Je dors encore, quand je suis réveillé par le passage des éboueurs. L'un des passages, plutôt : avec le tri sélectif, il y a deux, voire trois bennes qui se succèdent dans la matinée pour ramasser une catégorie de conteneur. Là , il s'agit de ce qui se fait de plus bruyant : la collecte du verre.
Je commence donc à être réveillé par le bruit des premières poubelles de bouteilles déversés dans la benne. Puis soudain, un bruit de verre plus fort, et surtout plus long, que pour un bac normal. Mais il n'en fini pas de se vider, ce conteneur commences-je à penser en sortant peu à peu de ma torpeur. Dans ce vacarme bizarrement long et fort de verre qui se brise, des éclats de voix. Puis le silence qui tout d'un coup se fait. Pas long, le silence, car les éclats de voix sont très distincts maintenant que le moteur de l'engin est coupé. C'est clair, il y en a un qui est en train d'engueuler les autres.
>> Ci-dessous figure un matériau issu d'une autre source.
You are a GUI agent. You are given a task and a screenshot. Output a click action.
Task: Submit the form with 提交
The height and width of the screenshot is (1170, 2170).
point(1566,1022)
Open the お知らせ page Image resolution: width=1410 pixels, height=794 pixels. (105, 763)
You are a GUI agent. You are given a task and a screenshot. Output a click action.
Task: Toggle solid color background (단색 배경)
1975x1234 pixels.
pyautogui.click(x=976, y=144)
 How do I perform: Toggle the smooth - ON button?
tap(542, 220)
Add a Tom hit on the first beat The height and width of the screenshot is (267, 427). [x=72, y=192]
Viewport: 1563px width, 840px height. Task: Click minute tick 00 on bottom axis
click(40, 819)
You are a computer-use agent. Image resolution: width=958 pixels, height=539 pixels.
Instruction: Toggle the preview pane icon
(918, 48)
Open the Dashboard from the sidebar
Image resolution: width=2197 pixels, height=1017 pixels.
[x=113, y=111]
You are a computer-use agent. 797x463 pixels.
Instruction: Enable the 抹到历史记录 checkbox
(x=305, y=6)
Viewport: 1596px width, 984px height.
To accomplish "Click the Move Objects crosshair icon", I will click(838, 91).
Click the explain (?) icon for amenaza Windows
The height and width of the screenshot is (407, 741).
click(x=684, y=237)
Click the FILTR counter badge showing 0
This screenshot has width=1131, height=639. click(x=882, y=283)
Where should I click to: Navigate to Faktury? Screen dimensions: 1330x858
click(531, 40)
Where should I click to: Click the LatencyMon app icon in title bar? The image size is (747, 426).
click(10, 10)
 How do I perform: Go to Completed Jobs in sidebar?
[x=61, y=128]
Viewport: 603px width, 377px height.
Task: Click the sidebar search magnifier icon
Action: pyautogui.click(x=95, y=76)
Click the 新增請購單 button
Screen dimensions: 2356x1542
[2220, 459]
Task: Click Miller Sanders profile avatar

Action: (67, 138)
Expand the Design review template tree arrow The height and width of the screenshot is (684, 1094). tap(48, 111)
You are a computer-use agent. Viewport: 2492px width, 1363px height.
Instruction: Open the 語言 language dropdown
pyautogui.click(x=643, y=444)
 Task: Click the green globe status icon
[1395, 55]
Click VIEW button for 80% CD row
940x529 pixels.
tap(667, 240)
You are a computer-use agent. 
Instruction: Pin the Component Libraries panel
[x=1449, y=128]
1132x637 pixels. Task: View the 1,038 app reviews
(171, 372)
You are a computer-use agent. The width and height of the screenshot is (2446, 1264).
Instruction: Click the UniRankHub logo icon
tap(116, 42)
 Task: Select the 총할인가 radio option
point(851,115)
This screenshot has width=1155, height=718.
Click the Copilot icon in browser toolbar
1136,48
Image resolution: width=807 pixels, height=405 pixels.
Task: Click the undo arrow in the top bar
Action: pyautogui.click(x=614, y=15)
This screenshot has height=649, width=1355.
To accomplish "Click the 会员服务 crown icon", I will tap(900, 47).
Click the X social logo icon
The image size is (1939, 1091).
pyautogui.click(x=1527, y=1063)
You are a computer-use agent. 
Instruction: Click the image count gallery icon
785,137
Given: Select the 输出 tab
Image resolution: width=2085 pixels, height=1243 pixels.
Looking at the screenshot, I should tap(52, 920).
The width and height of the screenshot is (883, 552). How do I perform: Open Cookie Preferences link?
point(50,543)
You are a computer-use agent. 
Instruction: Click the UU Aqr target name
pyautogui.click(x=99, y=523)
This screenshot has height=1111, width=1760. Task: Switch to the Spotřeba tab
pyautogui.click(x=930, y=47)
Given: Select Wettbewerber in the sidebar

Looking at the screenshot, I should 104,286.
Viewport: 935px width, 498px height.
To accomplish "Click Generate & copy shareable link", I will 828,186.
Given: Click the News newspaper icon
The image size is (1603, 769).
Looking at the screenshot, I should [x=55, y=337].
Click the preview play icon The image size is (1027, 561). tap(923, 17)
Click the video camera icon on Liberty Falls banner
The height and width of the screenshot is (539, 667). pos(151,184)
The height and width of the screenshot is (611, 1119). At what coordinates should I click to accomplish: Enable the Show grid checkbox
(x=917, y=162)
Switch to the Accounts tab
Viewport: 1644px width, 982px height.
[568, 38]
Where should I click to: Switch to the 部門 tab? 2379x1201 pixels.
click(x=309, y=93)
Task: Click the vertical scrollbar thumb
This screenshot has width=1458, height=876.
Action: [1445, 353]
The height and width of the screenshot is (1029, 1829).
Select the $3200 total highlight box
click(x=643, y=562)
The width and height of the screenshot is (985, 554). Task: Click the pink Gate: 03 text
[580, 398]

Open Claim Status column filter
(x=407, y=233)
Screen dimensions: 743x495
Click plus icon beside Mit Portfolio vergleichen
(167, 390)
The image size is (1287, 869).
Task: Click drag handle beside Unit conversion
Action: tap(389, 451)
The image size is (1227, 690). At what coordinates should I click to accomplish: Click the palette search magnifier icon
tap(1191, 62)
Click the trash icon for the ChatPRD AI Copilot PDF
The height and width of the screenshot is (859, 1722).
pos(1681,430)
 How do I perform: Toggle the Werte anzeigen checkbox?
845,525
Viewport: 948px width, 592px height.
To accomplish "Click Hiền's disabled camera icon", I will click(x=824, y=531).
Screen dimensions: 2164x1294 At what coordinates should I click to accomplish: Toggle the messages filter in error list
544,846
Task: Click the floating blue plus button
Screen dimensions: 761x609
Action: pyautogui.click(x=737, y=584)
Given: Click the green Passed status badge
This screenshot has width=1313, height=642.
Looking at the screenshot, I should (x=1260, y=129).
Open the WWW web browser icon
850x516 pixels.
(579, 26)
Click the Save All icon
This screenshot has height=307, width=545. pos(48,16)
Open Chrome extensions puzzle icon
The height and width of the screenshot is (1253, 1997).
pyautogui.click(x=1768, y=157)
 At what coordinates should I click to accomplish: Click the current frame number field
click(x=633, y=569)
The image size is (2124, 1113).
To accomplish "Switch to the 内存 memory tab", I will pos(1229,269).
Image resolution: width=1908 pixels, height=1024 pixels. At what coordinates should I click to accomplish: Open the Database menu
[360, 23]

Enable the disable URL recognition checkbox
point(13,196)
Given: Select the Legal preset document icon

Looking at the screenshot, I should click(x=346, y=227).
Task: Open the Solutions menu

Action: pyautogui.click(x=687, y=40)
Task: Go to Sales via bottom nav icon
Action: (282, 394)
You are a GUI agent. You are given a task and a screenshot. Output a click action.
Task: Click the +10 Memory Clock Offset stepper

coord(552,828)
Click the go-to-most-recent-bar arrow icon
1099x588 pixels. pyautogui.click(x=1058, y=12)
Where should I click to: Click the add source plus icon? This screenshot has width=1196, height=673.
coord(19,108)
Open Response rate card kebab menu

Puisque c'est foutu pour ma grasse matinée, je me lève pour ouvrir les volets, plutôt de mauvaise humeur.
Le malheur des uns faisant le bonheur des autres, je me met à sourire malgré ce réveille brutal et précipité : dans la rue, juste sous ma fenêtre, un immense tas de verre est répandu en belle pyramide à l'arrière du camion. En se trompant de bouton pour je ne sais quelle manoeuvre, l'un des employés a ouvert l'arrière de la benne, qui a donc vidé une bonne partie de son contenue sur la chaussée. C'était original, cette montagne de verre pilé en plein milieu de la rue, ça avait un petit coté art moderne décalé. C'était évidemment beaucoup moins drôle pour les pauvres éboueurs qui ont bien mis une demi heure, à trois, pour pelleter tout ça, mais moi, bêtement, ça m'a tout compte fait mis de bonne humeur pour la matinée. Je suis méchant, parfois.